ADR 0001 — Dumb storage + durable saga recovery

Status: Accepted

Context

A prior change (commit c715bd3, "Make the Store the atomic invariant boundary for commits") introduced CommitStore::commit_transfer — a single database transaction that bundled ~8 responsibilities: deactivate consumed postings, insert created postings, persist the transfer record, index transfer_accounts (both created and consumed owners), check CappedOverdraft CAS balance guards, check account-version guards, enforce reservation ownership, and append events. It also left two confusing public commit entry points (Ledger::commit for intent, Ledger::commit_atomic for a pre-resolved envelope) that both funneled into it.

Two problems motivated revisiting this:

  1. The storage layer carried a lot of domain assumptions. A "dumb record keeper" was the stated goal, yet commit_transfer interpreted state, decided idempotency, enforced guards, and chose error semantics.
  2. Crash recovery was never finished. SagaStore (save_saga/list_pending_sagas/delete_saga) and legend's pause/resume plumbing existed but nothing used them; ExecutionResult::Paused was treated as an error. So the saga ran entirely in memory and commit_transfer's single transaction was the only crash-safety.

Decision

Invert the design.

  • Storage is a dumb instruction follower. Every Store write method applies one update and returns the number of affected rows (Result<u64, StoreError>), or a genuine I/O error. It never interprets the count, decides state, enforces idempotency, or compensates. The conditional WHERE clause is the instruction; the count is the result. commit_transfer, CommitStore, CommitRequest, and the semantic write-outcome StoreError variants (Conflict, ReservationMismatch, PostingNotActive, PostingInactive) are removed. The write primitives are reserve_postings, release_postings, deactivate_postings, insert_postings, store_transfer(record, involved), and an idempotent append_event (dedup on the transfer id).

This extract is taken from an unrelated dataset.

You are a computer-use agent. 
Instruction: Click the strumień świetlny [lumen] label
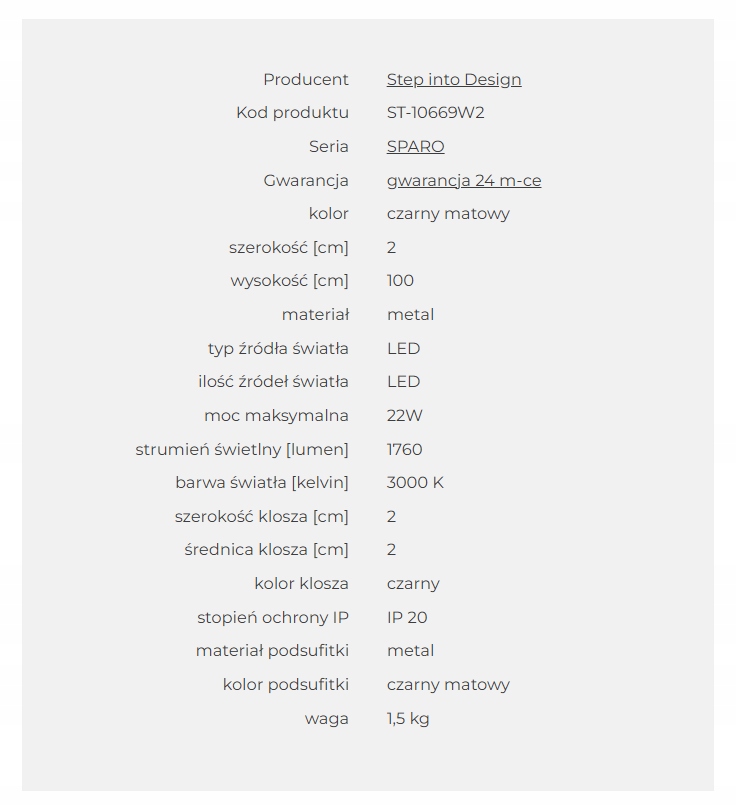(242, 450)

  • The saga owns interpretation and idempotency. A commit is the saga calling those primitives in sequence and reading each count: full = continue; partial = error → compensate; zero = read state and continue only if this same envelope/reservation already applied it. (verify_postings in saga.rs.)

  • One commit path. commit(transfer) resolves the intent into an envelope (read-only) then runs commit_envelope, the envelope saga (reserve → validate → finalize). commit_envelope(envelope) serves pre-built/FX envelopes; reverse() uses it. commit_atomic is gone.

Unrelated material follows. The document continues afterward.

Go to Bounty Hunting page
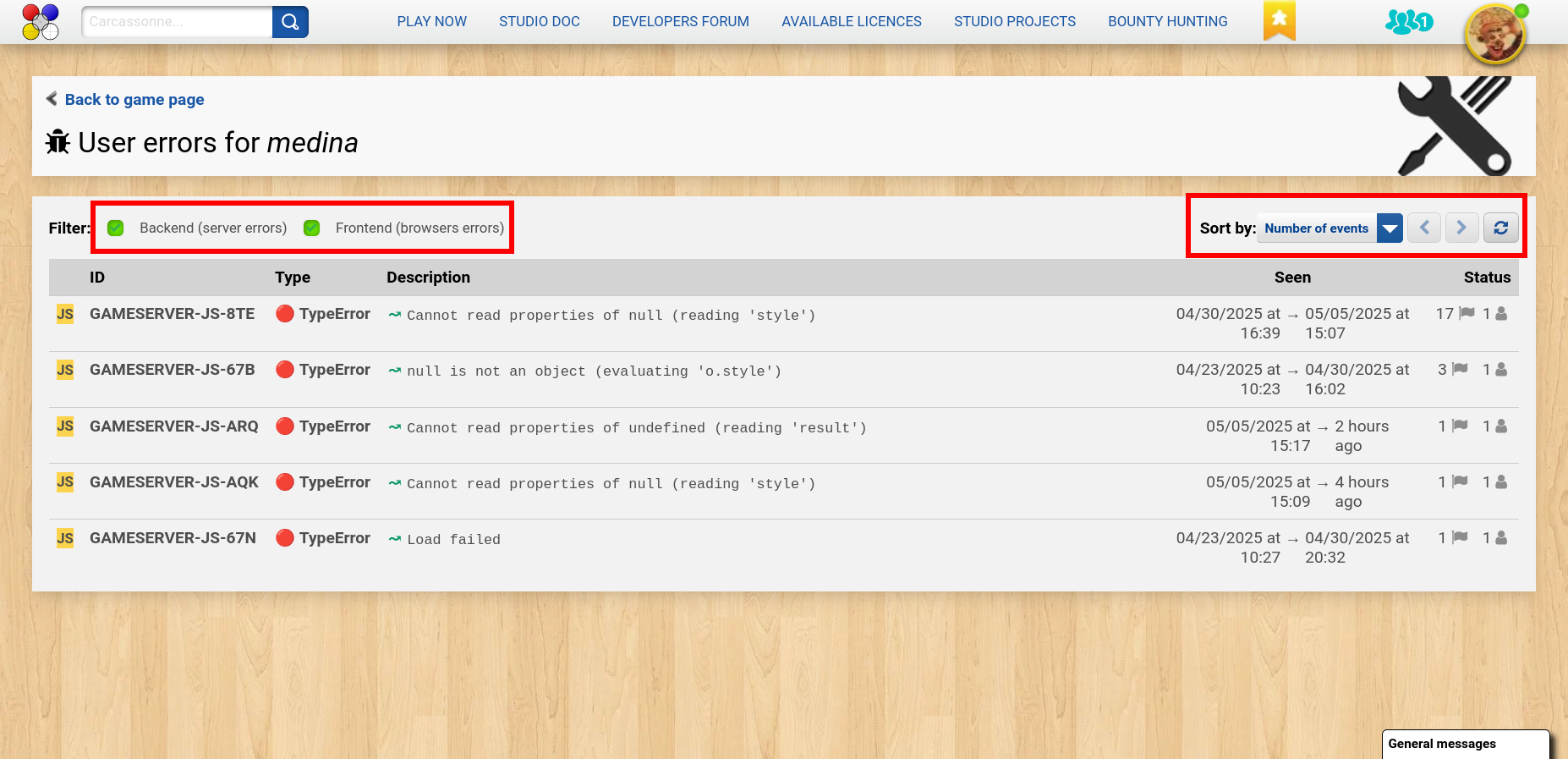This screenshot has width=1568, height=759. coord(1167,22)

  • Durable recovery via write-ahead + roll-forward. commit_envelope persists a PendingSaga {envelope, reservation} via SagaStore before mutating anything, and deletes it on terminal. Ledger::recover() (startup) force-completes any surviving pending saga through the idempotent primitives, using the original reservation. It does not re-run reserve/validate (those reject already-consumed postings); it converges from a crash at any point (pre-reserve / reserved / mid-finalize). Because recovery is roll-forward, the reservation protocol never leaves orphaned PendingInactive postings, so no separate reconciliation pass is needed.

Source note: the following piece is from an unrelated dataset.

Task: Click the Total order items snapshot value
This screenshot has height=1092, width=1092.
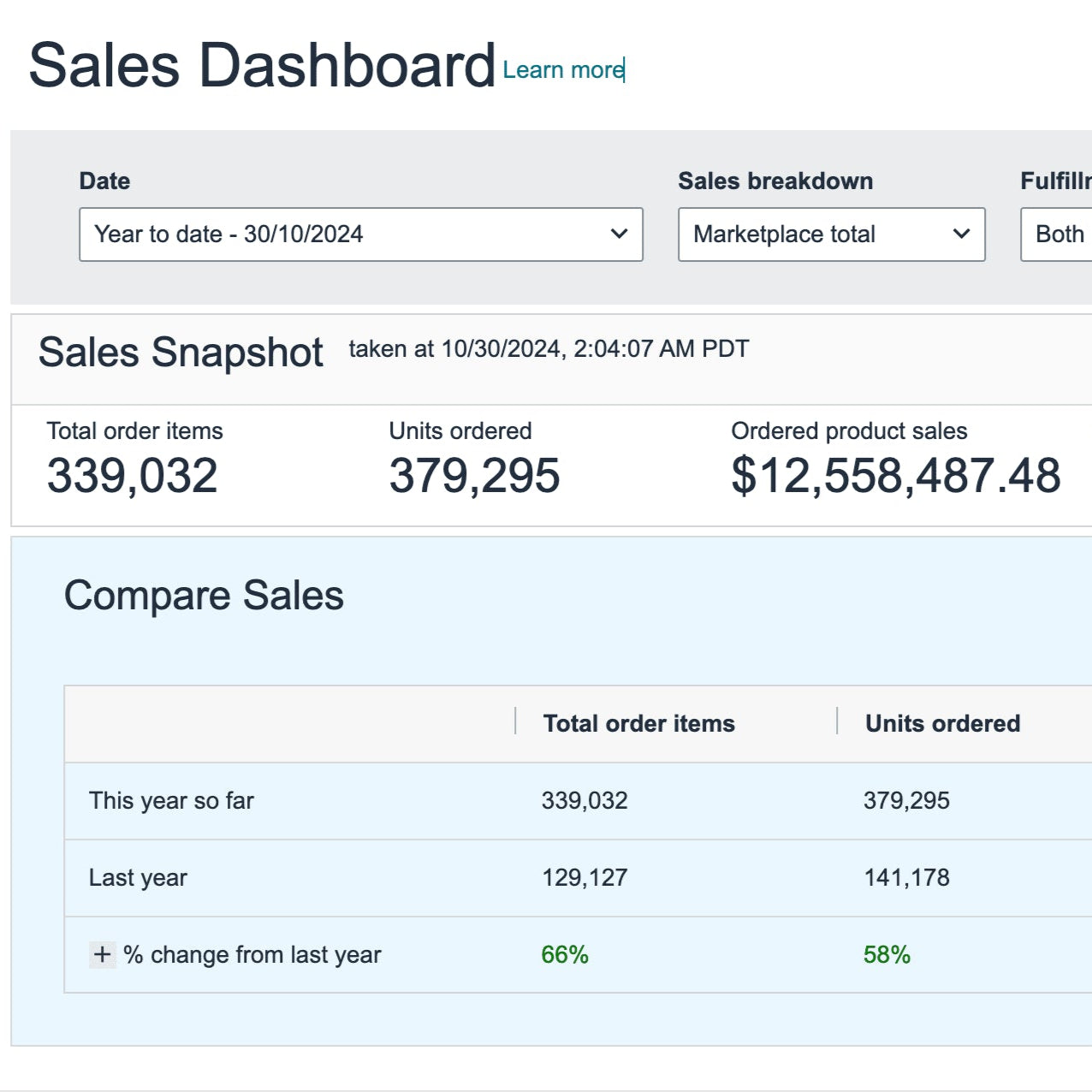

legend's pause/resume is for external waits, not crash checkpoints, so durable recovery is this write-ahead layer around legend, not serialization of the in-flight execution.

Consequences

  • Double-spend safety: preserved. It comes from the reservation protocol — reserve_postings is a single atomic conditional update, so two sagas cannot both claim the same posting.
  • Crash-safety: preserved, differently. Not one transaction, but write-ahead
    • idempotent roll-forward. Nothing is silently lost; a crash mid-finalize is completed by recover().
  • Overdraft floor + freeze/close guards: now best-effort under concurrency. They are checked at validation time, not re-checked atomically at commit (the cas_guards/account_guards and their commit-time re-check are removed). A concurrent, unrelated balance change or a freeze/close between validation and finalize has a small TOCTOU window. Accepted tradeoff for a dumb storage layer.
  • Simpler, more testable surface. Storage has no domain logic; all commit correctness lives in one place (the saga) with per-primitive count-conformance tests and crash-injection recovery tests.

This supersedes the c715bd3 atomic-boundary decision and parts of the 93e35fe follow-up (the conditional-update/guard hardening of commit_transfer).